We are an early-stage startup at the forefront of GNSS technology, data science and AIML. We are connecting data from sensor networks to a Digital Earth and delivering real-world impact from high-accuracy positioning of autonomous platforms to climate and geohazard monitoring.

 

About the role

As a Lead GNSS Data Scientist, you will play a pivotal role in driving innovation, building a modern technology stack, and product roadmap. You will work closely with the founding team to develop cutting-edge GNSS applications, analyse data, and build machine learning models.

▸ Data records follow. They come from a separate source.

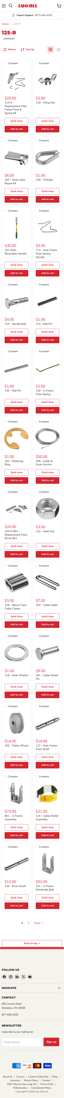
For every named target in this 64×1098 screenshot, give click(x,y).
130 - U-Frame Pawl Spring (45, 392)
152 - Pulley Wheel (16, 745)
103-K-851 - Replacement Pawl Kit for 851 (16, 534)
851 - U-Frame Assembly (13, 817)
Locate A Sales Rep (38, 1076)
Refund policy (20, 1087)
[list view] (58, 49)
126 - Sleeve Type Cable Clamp (15, 606)
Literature (15, 1080)
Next (37, 923)
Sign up (51, 1042)
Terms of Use (47, 1084)
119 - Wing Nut (45, 102)
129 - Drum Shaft (15, 886)
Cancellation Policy (41, 1087)
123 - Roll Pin (44, 324)
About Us (7, 1076)
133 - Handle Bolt (15, 324)
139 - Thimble (44, 180)
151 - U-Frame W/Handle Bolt (45, 887)
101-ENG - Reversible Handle (15, 251)
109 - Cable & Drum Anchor (44, 462)
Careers (20, 1076)
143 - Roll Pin (13, 390)
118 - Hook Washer (16, 675)
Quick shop (16, 121)
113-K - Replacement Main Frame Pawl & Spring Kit (16, 108)
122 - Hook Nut (45, 531)
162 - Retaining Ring (14, 462)
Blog (54, 1076)
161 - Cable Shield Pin (47, 677)
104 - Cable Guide (47, 605)
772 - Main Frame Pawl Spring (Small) (46, 253)
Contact (46, 1080)
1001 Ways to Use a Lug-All (21, 1084)
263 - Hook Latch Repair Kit (15, 181)
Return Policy (31, 1080)
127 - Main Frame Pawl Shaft (46, 747)
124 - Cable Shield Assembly (47, 817)
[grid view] (50, 49)
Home (5, 24)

Your expertise in GNSS, data science, and machine learning will be critical to our success.

 

Responsibilities

Data

  • Design and implement scalable and efficient data pipelines.
  • Oversee data collection, preprocessing, and quality assurance.

MLAI

  • Develop and implement machine learning models for GNSS data analysis.
  • Conduct data analysis, feature engineering, and model development using machine learning techniques.
  • Assist in the delivery of high-quality technical solutions as part of the AI Engineering team.
  • Assist team members with code reviewing, change request, peer review and knowledge sharing.

Management

  • Liaise effectively with project team members, business stakeholders and external vendors to build strong partnerships to help create a collaborative, transparent, and high performing culture with a strong delivery mindset.
  • Collaborate with product managers and engineers to integrate GNSS insights into customer products.
  • Ensure appropriate and relevant governance structures, policies and processes are followed, and advocate for continuous improvement.

 

About you

  • Master’s, or Ph.D. degree in Computer Science, Electrical Engineering, Geomatics, or related field

Data

  • Experience working in complex enterprise Data Environments.
  • Proven experience in GNSS data processing.
  • Experience with geospatial data processing, GIS, and spatial databases.
  • Strong background in data science, statistical analysis, and machine learning.
  • Proficiency in Python, R, Matlab, or similar programming languages
  • Intermediate coding skills in Python, Jupyter, or similar
  • Proven Engineering experience in Big Data query languages and Data pipelines.

MLAI

  • 2+ years' experience designing and building advanced AI solutions at an enterprise scale.
  • Knowledge of common AI development, automation, and Machine Learning tools.

Management

  • Entrepreneurial mindset and willingness to take ownership.
  • Excellent communication and collaboration skills.
  • Strong interpersonal skills with proven ability to build and maintain strong relationships with multiple stakeholders.
  • Developed ability to collaborate and operate in a close team.
  • Excellent problem solving and conceptual/abstract thinking skills, coupled with business acumen.
  • Previous startup experience is a plus.

 

Why join?

  • Opportunity to shape the future of GNSS technology and data-driven solutions.
  • Equity ownership and significant influence on company direction.
  • Work with a passionate and talented team.
  • Competitive compensation package.
  • Flexible work arrangements.

If you are excited about the intersection of GNSS, data science, and machine learning, and want to be part of a dynamic startup, we’d love to hear from you! To apply, reach out to us with a cover letter, CV at info@lurra.io.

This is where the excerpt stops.